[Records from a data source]
===============

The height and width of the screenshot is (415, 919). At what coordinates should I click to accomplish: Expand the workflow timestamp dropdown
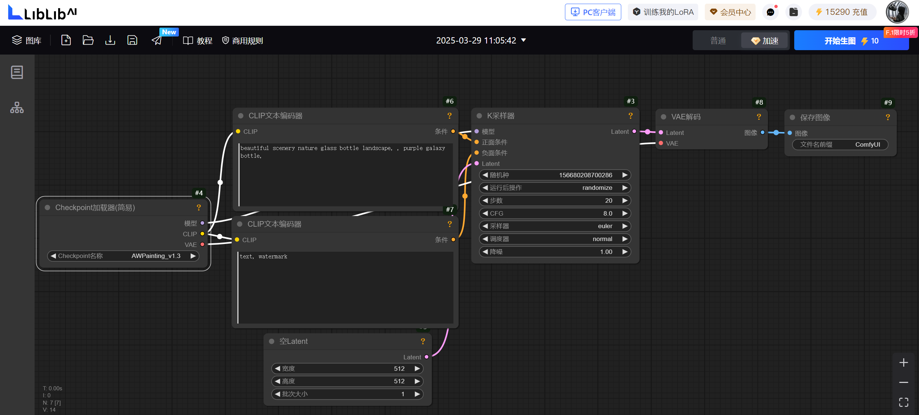(524, 40)
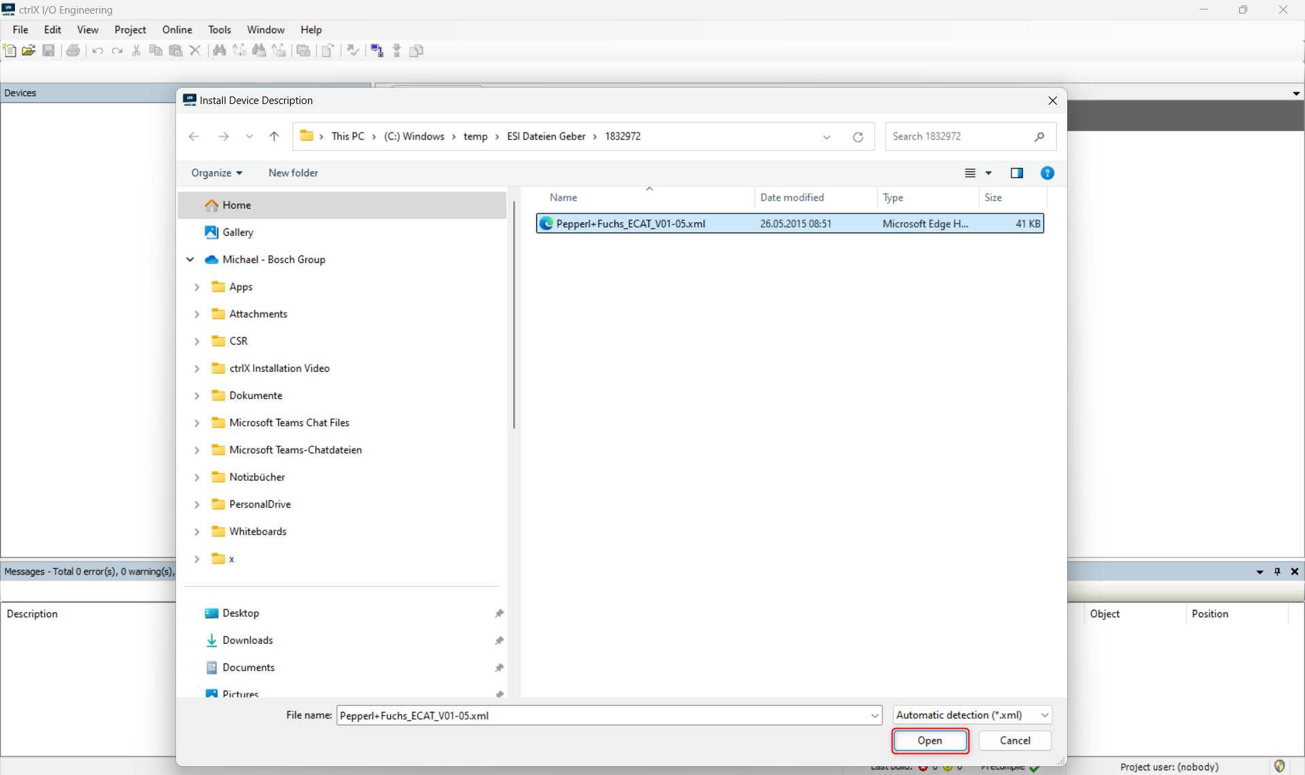
Task: Pin the Messages panel
Action: point(1277,572)
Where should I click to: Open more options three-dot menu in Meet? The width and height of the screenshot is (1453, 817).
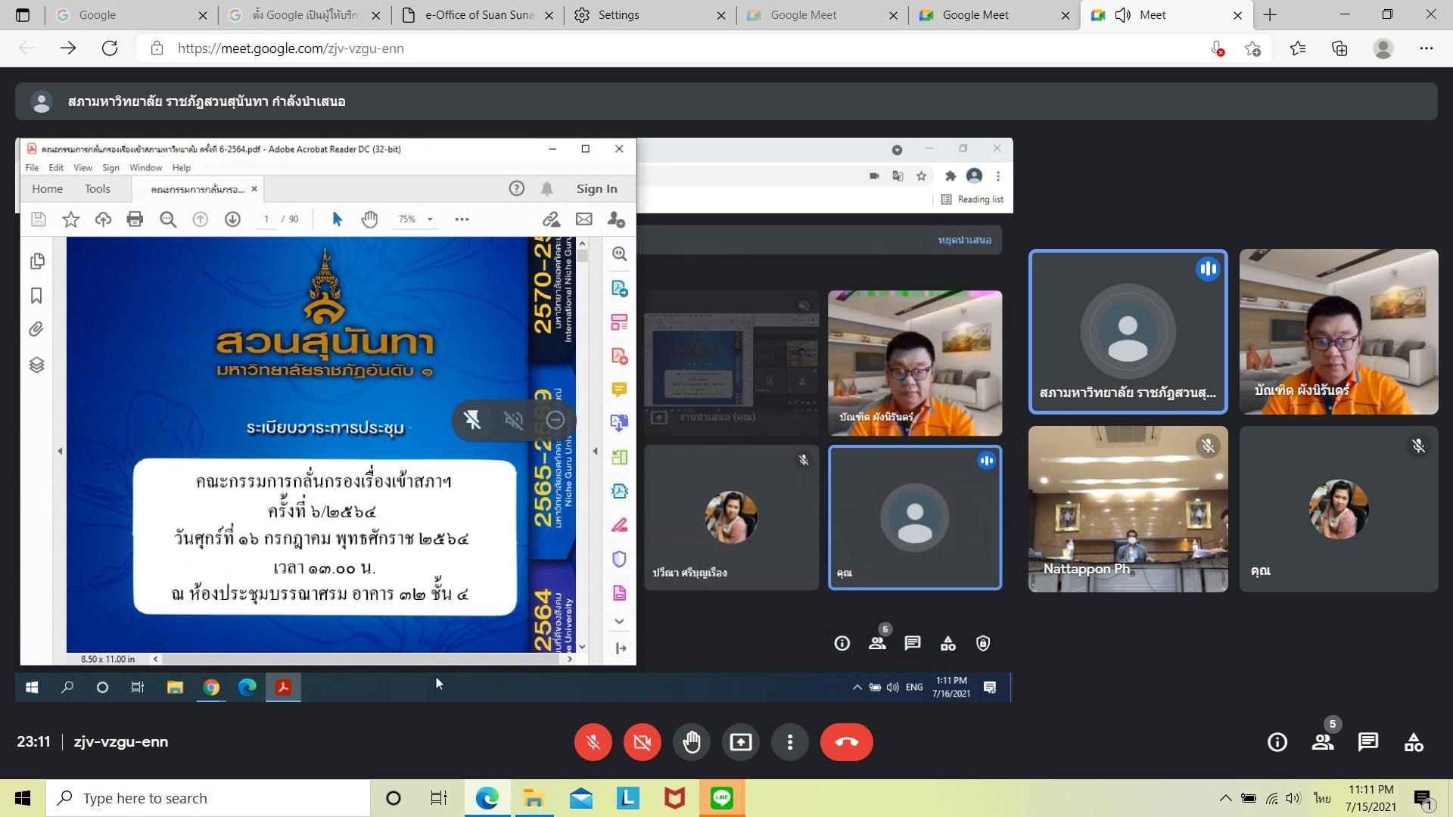(x=789, y=742)
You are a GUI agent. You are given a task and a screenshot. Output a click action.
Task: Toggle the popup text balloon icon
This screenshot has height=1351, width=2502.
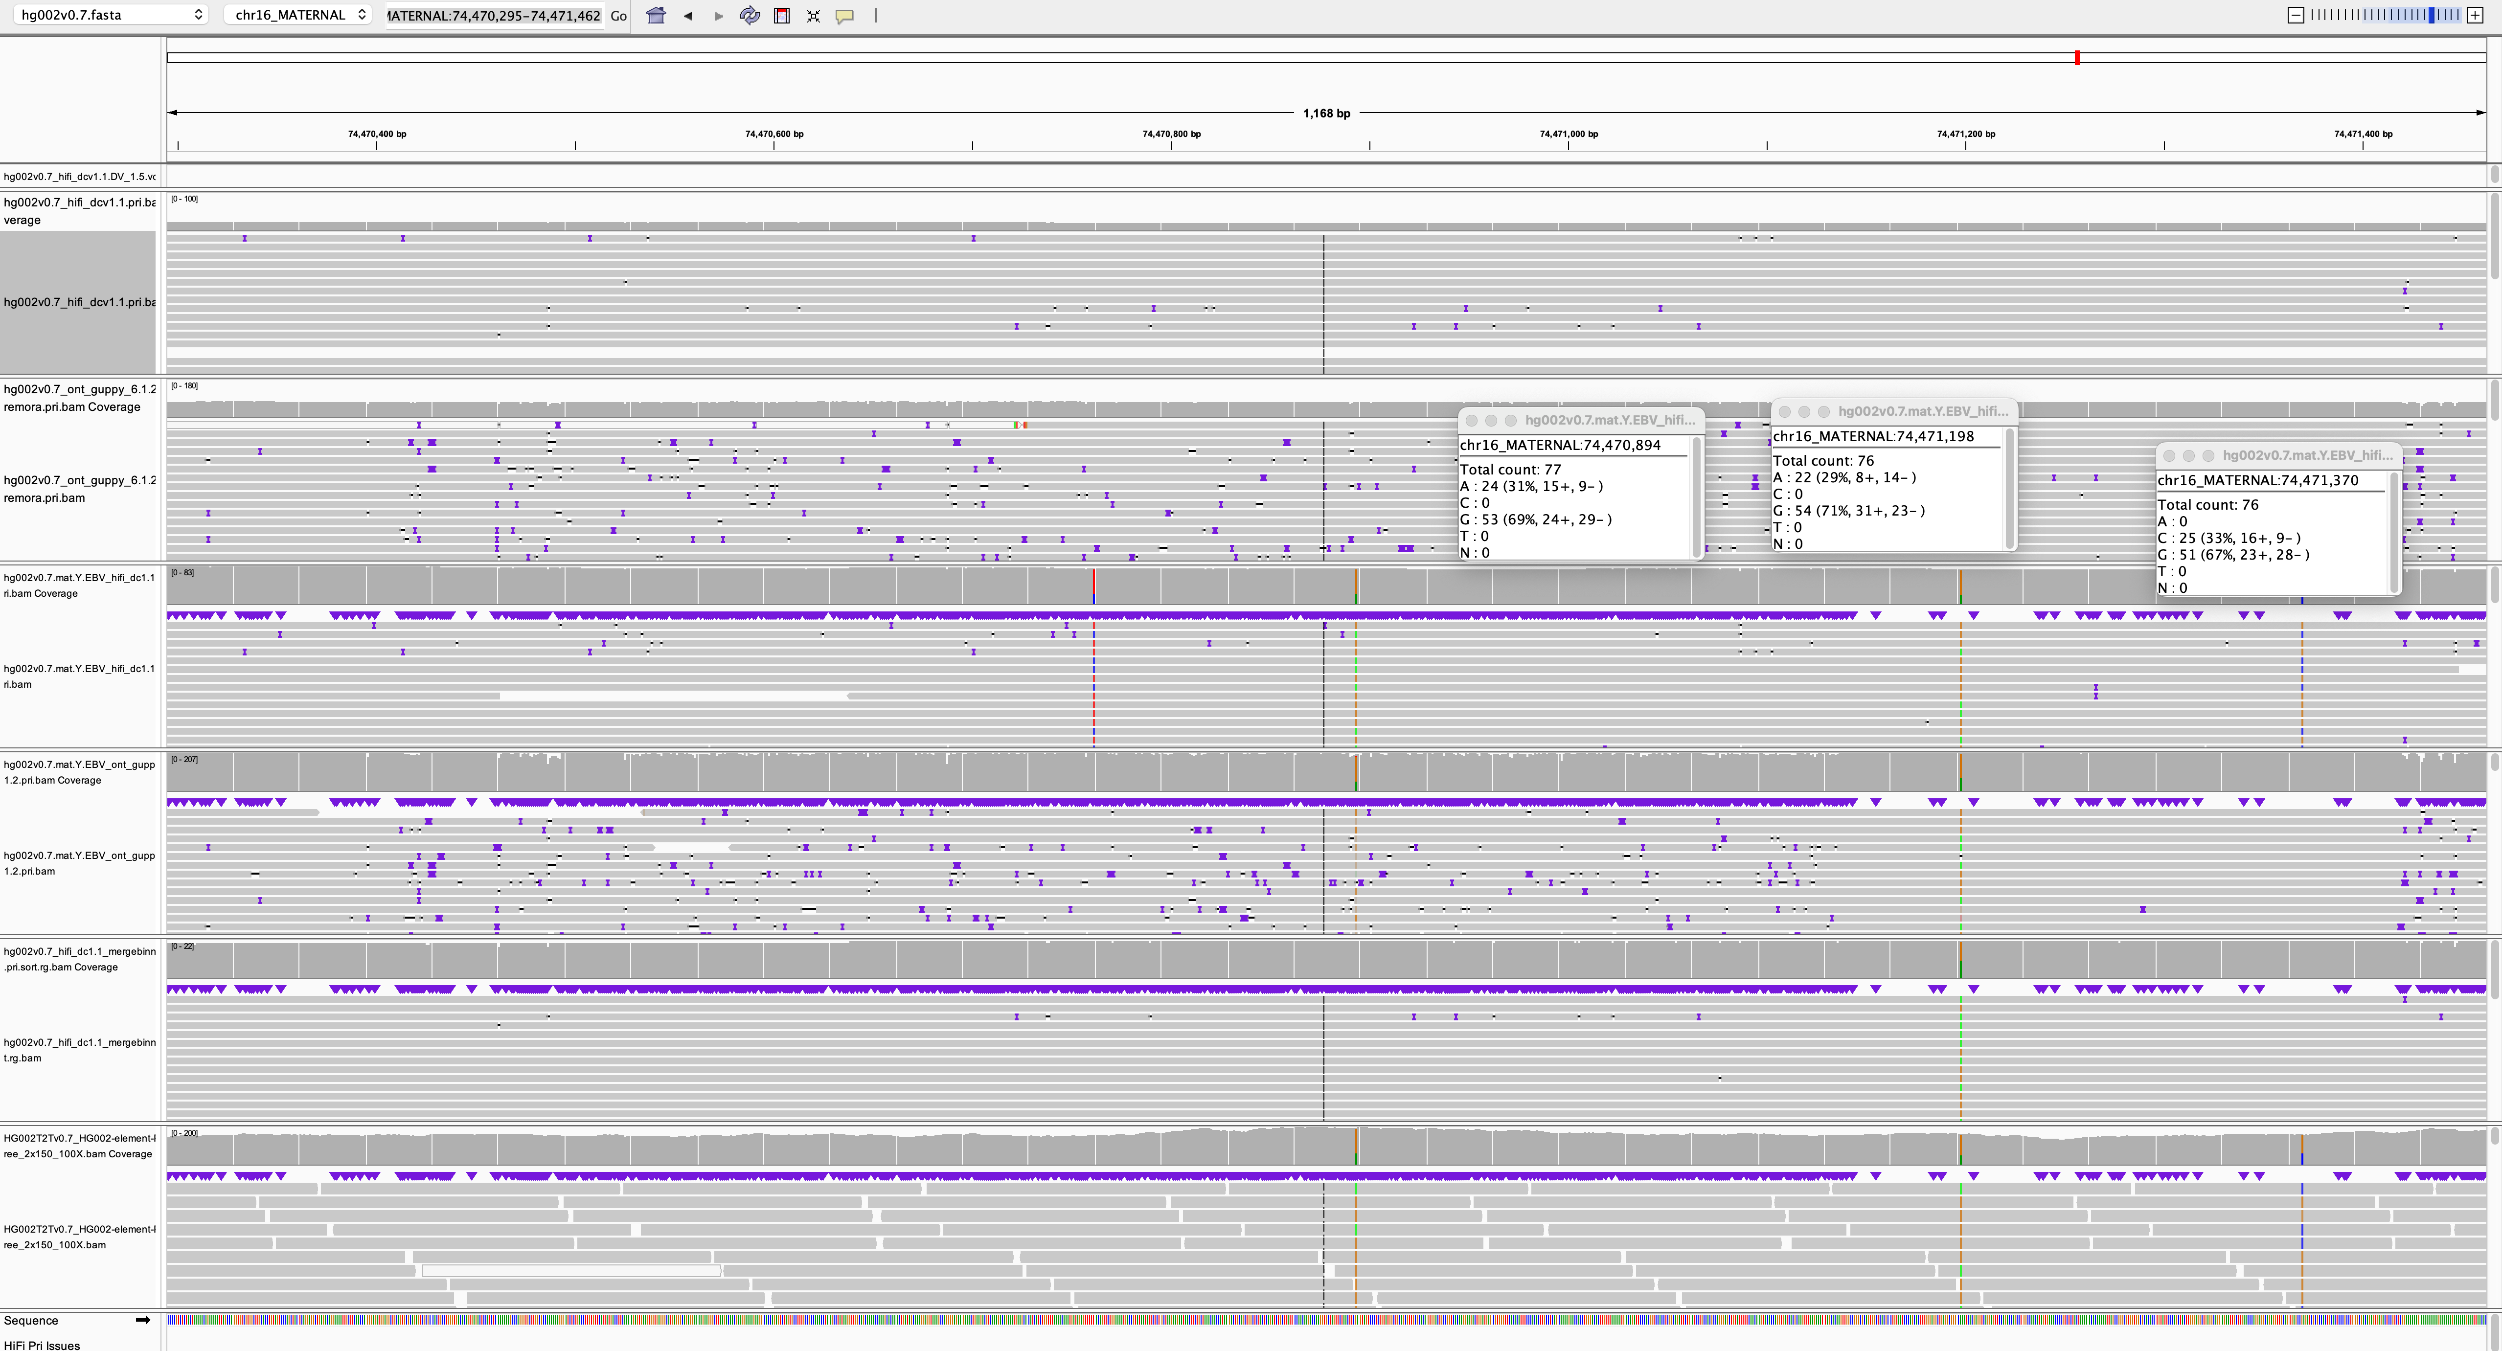coord(844,16)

===============

▶ _Exercise brief_
Print every record exactly without the images.

▶ _Exercise response_
The height and width of the screenshot is (415, 919). At what coordinates should I click to accomplish: Expand the workflow timestamp dropdown
(524, 40)
Task: Pin the Messages panel
Action: point(1277,572)
Where should I click to: Open more options three-dot menu in Meet? The width and height of the screenshot is (1453, 817).
(x=789, y=742)
You are a GUI agent. You are given a task and a screenshot. Output a click action.
Task: Toggle the popup text balloon icon
This screenshot has height=1351, width=2502.
coord(844,16)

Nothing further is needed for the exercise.